[Problem to solve]:
Please print the records below word for word, from their start through the line containing "I want to click on language-selector: ENGLISH, so".

[Records shown]:
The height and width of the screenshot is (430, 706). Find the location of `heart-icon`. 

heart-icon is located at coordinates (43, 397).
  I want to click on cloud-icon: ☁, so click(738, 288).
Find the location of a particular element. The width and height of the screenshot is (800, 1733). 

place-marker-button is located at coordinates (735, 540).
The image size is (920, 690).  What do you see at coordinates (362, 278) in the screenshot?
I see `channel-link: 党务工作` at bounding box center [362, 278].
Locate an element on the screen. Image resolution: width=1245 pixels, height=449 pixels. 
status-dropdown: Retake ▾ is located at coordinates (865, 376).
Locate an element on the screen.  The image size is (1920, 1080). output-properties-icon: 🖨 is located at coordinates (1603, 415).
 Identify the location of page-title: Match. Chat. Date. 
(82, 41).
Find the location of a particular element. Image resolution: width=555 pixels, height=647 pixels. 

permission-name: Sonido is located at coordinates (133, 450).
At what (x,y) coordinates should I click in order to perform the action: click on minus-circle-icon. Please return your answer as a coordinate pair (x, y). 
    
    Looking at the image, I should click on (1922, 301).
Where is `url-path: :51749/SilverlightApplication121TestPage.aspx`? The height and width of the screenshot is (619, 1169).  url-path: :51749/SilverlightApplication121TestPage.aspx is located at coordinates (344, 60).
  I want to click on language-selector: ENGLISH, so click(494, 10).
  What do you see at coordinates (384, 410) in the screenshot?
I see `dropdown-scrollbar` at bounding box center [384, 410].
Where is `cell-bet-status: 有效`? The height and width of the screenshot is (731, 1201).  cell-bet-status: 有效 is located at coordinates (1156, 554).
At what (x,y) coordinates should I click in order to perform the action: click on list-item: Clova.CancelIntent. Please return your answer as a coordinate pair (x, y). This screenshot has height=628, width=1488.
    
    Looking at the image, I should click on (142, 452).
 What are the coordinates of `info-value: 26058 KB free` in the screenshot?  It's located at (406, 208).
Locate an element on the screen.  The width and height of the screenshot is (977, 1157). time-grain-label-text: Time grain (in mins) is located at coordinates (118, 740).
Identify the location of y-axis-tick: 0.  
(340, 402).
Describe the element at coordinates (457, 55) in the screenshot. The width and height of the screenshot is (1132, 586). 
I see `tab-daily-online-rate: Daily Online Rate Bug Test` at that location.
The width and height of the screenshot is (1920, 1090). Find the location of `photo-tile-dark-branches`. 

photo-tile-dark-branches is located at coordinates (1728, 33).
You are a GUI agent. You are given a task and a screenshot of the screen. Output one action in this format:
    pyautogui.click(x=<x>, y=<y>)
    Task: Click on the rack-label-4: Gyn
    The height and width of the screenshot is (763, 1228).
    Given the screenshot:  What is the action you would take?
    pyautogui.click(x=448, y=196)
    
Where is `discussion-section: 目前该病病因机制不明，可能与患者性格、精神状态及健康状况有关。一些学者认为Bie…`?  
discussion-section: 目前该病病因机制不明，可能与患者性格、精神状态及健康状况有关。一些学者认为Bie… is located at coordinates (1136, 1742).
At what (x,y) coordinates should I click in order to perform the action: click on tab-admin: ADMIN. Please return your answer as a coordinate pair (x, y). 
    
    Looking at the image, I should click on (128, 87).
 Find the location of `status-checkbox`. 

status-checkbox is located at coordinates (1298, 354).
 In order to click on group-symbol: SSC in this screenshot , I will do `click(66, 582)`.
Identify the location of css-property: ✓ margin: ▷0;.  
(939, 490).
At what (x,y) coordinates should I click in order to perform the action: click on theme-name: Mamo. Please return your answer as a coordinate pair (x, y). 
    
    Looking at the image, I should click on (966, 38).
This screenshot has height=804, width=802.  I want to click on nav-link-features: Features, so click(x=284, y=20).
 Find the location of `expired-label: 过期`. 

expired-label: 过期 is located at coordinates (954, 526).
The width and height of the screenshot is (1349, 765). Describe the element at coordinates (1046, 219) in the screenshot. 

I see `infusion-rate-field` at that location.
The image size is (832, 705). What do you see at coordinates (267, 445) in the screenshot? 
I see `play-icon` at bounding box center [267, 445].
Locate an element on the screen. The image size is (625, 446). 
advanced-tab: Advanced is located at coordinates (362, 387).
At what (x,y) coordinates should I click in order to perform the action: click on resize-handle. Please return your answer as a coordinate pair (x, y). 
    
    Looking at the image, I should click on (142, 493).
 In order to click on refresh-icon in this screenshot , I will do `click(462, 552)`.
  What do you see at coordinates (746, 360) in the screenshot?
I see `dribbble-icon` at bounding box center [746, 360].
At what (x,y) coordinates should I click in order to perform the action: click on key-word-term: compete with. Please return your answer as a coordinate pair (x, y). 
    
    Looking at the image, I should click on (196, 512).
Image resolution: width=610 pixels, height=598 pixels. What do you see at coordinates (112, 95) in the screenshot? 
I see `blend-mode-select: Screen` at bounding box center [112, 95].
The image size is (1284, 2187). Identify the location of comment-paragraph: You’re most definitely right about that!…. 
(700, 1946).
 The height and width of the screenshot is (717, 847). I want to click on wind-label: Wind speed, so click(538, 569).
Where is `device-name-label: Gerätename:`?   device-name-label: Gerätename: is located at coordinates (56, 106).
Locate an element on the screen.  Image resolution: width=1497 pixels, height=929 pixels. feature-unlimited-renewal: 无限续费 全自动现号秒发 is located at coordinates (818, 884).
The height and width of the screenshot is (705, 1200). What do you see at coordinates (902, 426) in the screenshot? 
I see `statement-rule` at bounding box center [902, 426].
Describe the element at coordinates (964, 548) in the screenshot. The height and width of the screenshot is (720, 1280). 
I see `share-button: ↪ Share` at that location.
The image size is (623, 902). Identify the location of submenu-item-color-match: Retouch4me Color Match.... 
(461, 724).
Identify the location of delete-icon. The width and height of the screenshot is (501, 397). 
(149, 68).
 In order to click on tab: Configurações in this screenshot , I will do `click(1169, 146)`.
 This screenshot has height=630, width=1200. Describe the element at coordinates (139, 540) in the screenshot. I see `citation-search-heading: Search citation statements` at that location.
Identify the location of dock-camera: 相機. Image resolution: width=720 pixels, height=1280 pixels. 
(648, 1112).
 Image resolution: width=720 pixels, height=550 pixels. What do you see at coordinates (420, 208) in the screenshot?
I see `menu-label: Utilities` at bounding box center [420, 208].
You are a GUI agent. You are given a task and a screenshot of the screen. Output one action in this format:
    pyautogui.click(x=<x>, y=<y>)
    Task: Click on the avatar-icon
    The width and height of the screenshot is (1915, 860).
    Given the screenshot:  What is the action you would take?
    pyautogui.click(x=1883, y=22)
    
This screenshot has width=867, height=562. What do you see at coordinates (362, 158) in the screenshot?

[Completed exercise]:
The height and width of the screenshot is (430, 706). Find the location of `heart-icon`. 

heart-icon is located at coordinates (43, 397).
  I want to click on cloud-icon: ☁, so click(738, 288).
Find the location of a particular element. The width and height of the screenshot is (800, 1733). 

place-marker-button is located at coordinates (735, 540).
The image size is (920, 690).  What do you see at coordinates (362, 278) in the screenshot?
I see `channel-link: 党务工作` at bounding box center [362, 278].
Locate an element on the screen. Image resolution: width=1245 pixels, height=449 pixels. 
status-dropdown: Retake ▾ is located at coordinates (865, 376).
Locate an element on the screen.  The image size is (1920, 1080). output-properties-icon: 🖨 is located at coordinates (1603, 415).
 Identify the location of page-title: Match. Chat. Date. 
(82, 41).
Find the location of a particular element. Image resolution: width=555 pixels, height=647 pixels. 

permission-name: Sonido is located at coordinates (133, 450).
At what (x,y) coordinates should I click in order to perform the action: click on minus-circle-icon. Please return your answer as a coordinate pair (x, y). 
    
    Looking at the image, I should click on (1922, 301).
Where is `url-path: :51749/SilverlightApplication121TestPage.aspx`? The height and width of the screenshot is (619, 1169).  url-path: :51749/SilverlightApplication121TestPage.aspx is located at coordinates (344, 60).
  I want to click on language-selector: ENGLISH, so click(494, 10).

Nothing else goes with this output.